• _The problem_
Repeat the part of the records that opens with the line containing "Given: Select 3XL chest value 48 ⅞" and runs through the end of the records, including both ends. Leave the pictures out of your answer.

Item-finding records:
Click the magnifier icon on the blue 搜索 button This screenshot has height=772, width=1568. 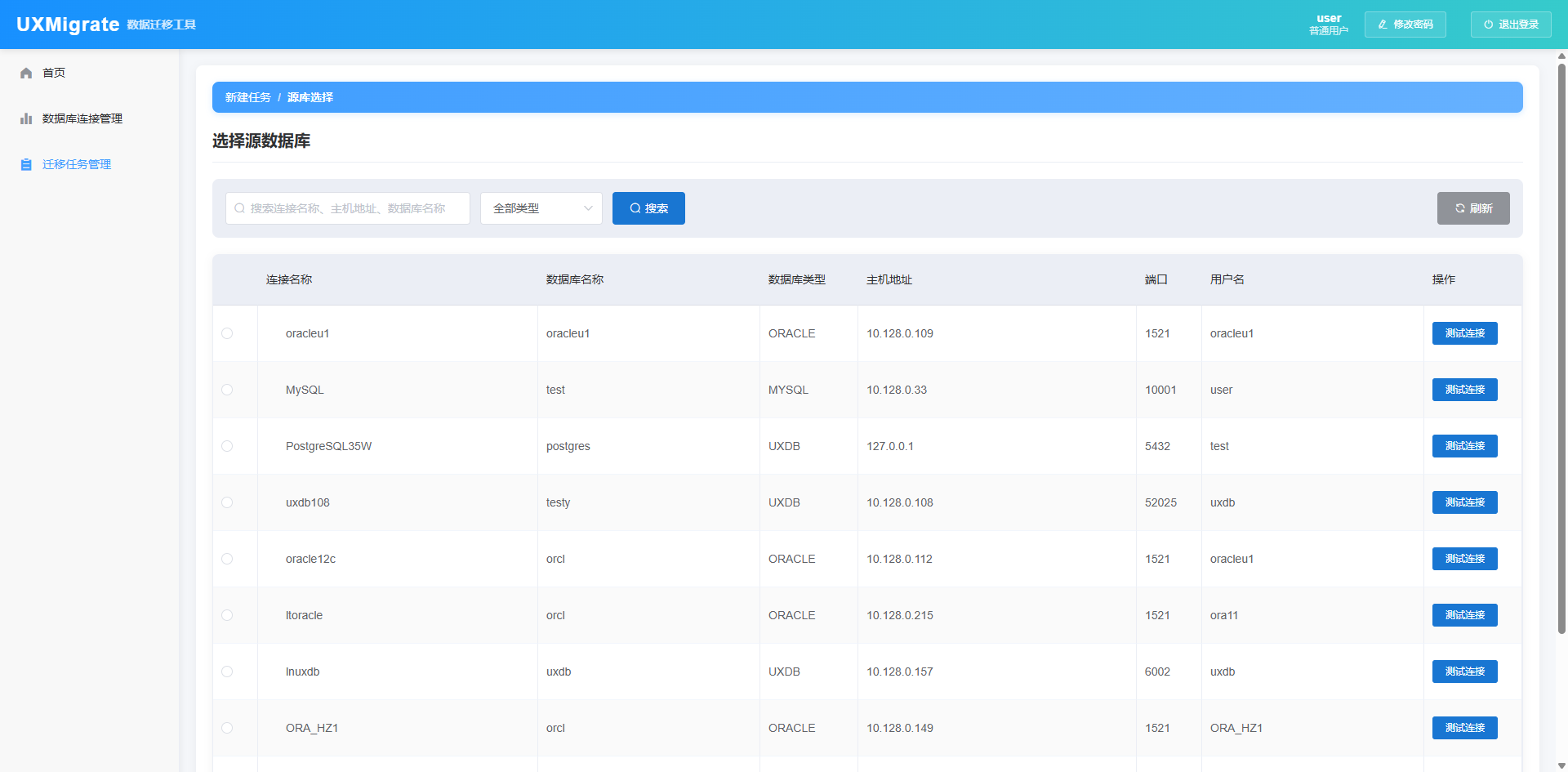pos(635,208)
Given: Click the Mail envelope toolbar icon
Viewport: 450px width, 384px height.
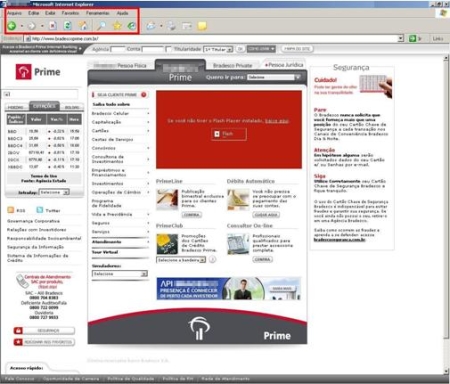Looking at the screenshot, I should (x=151, y=26).
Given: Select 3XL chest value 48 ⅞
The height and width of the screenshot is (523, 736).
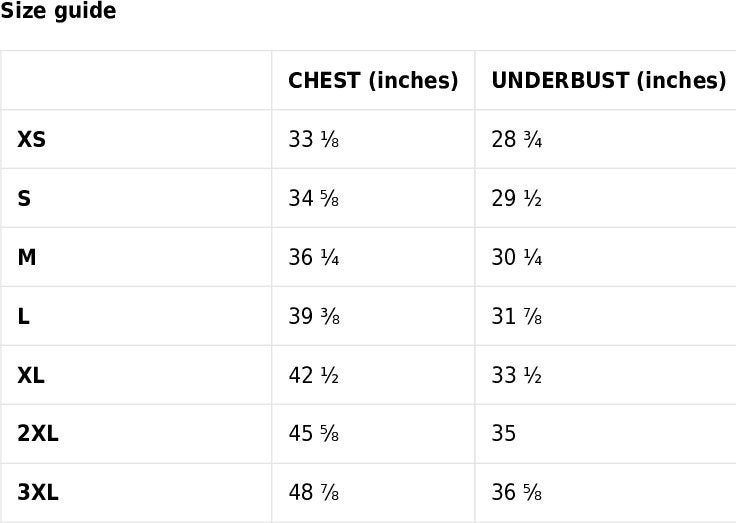Looking at the screenshot, I should tap(314, 492).
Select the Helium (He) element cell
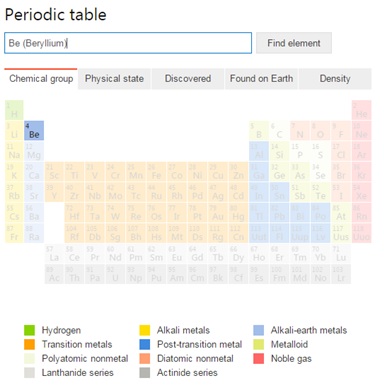The image size is (384, 390). coord(362,110)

• _Result_
Given: Select 3XL chest value 48 ⅞
The height and width of the screenshot is (523, 736).
Looking at the screenshot, I should tap(314, 492).
Select the Helium (He) element cell
The image size is (384, 390). coord(362,110)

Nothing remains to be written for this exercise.